Excerpted text →
******
8.56am:So far UN general secretary Ban Ki-moon hasn’t said much about the diplomatic cables, even though they revealed that US diplomats were ordered to spy on him.

Cables showed that diplomats were asked to gather biometric details on key UN officials.

Last night Ban made light of the issue by mildly teasing the US at the annual UN Correspondents’ Association dinner.

AFP reports:

Ban started his speech, to an audience that included US ambassador Susan Rice, by flashing details such as “credit card number”, “shoe size” and “ring finger 7.5” on to the screen.

8.45am: The legal blogger Carl Gardner deserves credit for revealing that it was the British authorities, and not the Swedes, who took the decision to appeal against bail.

Last night he wrote:

The CPS has phoned me to confirm it took the decision to appeal bail yesterday in Julian Assange’s case – without consulting the Swedish prosecutor. The CPS spokesman stressed to me that this is usual practice in extradition cases. The CPS makes all decisions on bail, apparently. That is in line with article 12 of the European arrest warrant framework decision.

It follows that it’s the CPS who consider Julian Assange a “flight risk”, and who oppose bail.

8.23am: The media scrum is already building outside the high court.

The Guardian is there in force.

Patrick Kingsley tweets:

Live blog: Twitter

A veritable hubbub now outside the Royal Courts of Justice. About 20 journos here, 2 or 3 members of the public.

Esther Addley tweets: Queues already outside high court for #assange appeal hearing. A colleague was here at 6am. Dedication!

Vikram Dodd and Luke Harding will also be reporting from the court.

8.13am: If you’re in the US air force you won’t be reading this, at least not at work. WikiLeaks and news organisation that published the leaked cables, including the Guardian, have been blocked to air force staff.

The exercise has been dismissed as “pointless”. But today US top brass defended the decision.

Major Toni Tones told CNN:

Our actions to block the access of classified material from an unclassified network is not to discriminate against any news outlet or information website. The primary purpose is to ensure the security of our unclassified systems and to safeguard classified information.
******
Using the information →
- 1) Please condense the paragraph of the WikiLeaks live blog that begins "The CPS has phoned me" into a short bulleted list of its main facts.
- 2) Write the next entry of the WikiLeaks live blog, picking up after its final sentence.
The listing that comes next is from a separate source and has no connection to the WikiLeaks live blog.

Data provided →
******
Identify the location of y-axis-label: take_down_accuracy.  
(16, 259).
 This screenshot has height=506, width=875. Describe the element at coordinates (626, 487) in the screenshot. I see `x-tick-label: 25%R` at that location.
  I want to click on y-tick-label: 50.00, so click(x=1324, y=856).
******
Your written answers →
- 1)
- The CPS confirmed that it decided yesterday to appeal bail in Julian Assange's case.
- It made that decision without consulting the Swedish prosecutor.
- A CPS spokesman said this is usual practice in extradition cases.
- The CPS apparently makes all decisions on bail.
- This is in line with article 12 of the European arrest warrant framework decision.

- 2)
7.57am: It’s another big day for WikiLeaks and there’s lots to catch up on.

The high court will hold a hearing today on an appeal against Tuesday’s decision to grant bail for the WikiLeaks founder Julian Assange. The hearing is due to start at around 11.30am. It is part of a legal battle over whether Assange should be extradited to Sweden over sexual assault charges.

Will there be more tweeting from the court?

Last night the Guardian reported that it was the British authorities who decided to oppose bail for Assange, and not prosecutors in Sweden as previously thought.

“The Swedish authorities are not involved in these proceedings. We have not got a view at all on bail,” Karin Rosander, director of communications for Sweden’s prosecutor’s office, told us.

At the same time the US prosecutors are building a conspiracy case against Assange, according to the New York Times.

The respected campaign group Human Rights Watch has urged the US not to prosecute Assange. In a letter to the US president it said:

Dear President Obama:

We write to express our concern at the prospect that the US government would employ espionage laws against WikiLeaks or its founder for the release of US state department cables. Regardless of how one views the intentions, wisdom or strict legality of the WikiLeaks release, we believe that resorting to prosecution will degrade freedom of expression for all media, researchers and reporters, and set a terrible precedent that will be eagerly grasped by other governments, particularly those with a record of trying to muzzle legitimate political reporting.

There is also concern about the treatment of Bradley Manning, the former US intelligence operative, suspected of leaking the diplomatic cables.

According to an investigation by Salon’s Glenn Greenwald, Manning is being held under conditions that some would regard as torture.

Manning has been subjected for many months without pause to inhumane, personality-erasing, soul-destroying, insanity-inducing conditions of isolation similar to those perfected at America’s Supermax prison in Florence, Colorado: all without so much as having been convicted of anything.